[Stored records]
☆ ☆ ☆ ☆ ☆ ☆ ☆
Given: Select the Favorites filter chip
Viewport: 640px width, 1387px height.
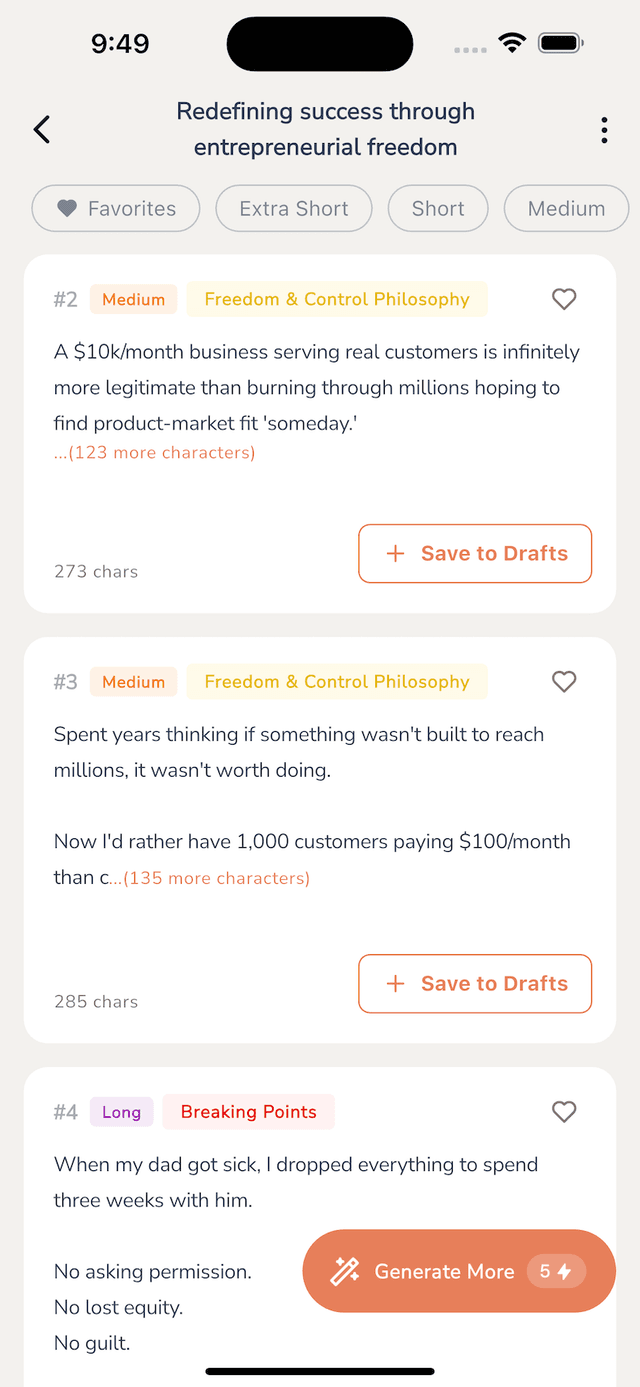Looking at the screenshot, I should [x=116, y=209].
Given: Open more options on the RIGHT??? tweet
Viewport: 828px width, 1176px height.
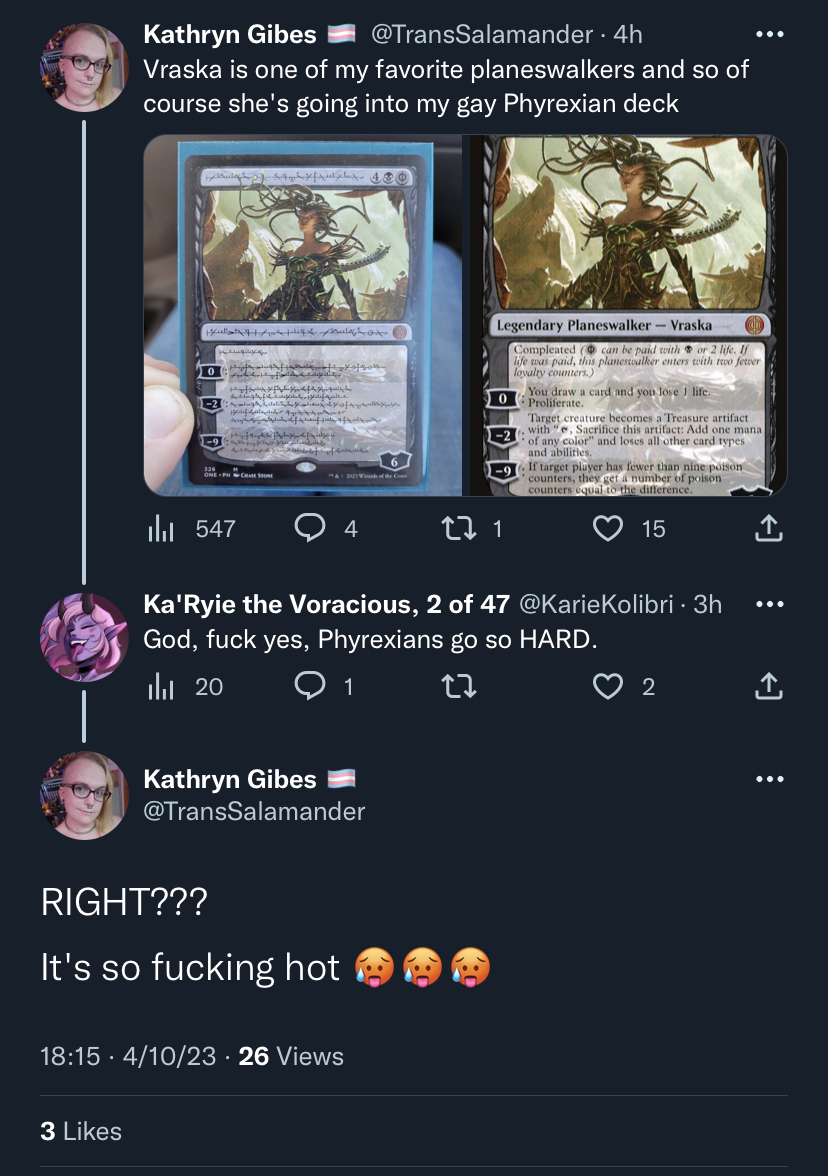Looking at the screenshot, I should [770, 779].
☆ ☆ ☆ ☆ ☆ ☆ ☆
_Task objective:_ Where the line with "Viewport: 640px width, 1387px height." appears in the entries above, begin there and restate every line to the end word for word, minus the pictures.

_Output for this task:_
Viewport: 640px width, 1387px height.
Looking at the screenshot, I should [x=116, y=209].
Given: Open more options on the RIGHT??? tweet
Viewport: 828px width, 1176px height.
Looking at the screenshot, I should [770, 779].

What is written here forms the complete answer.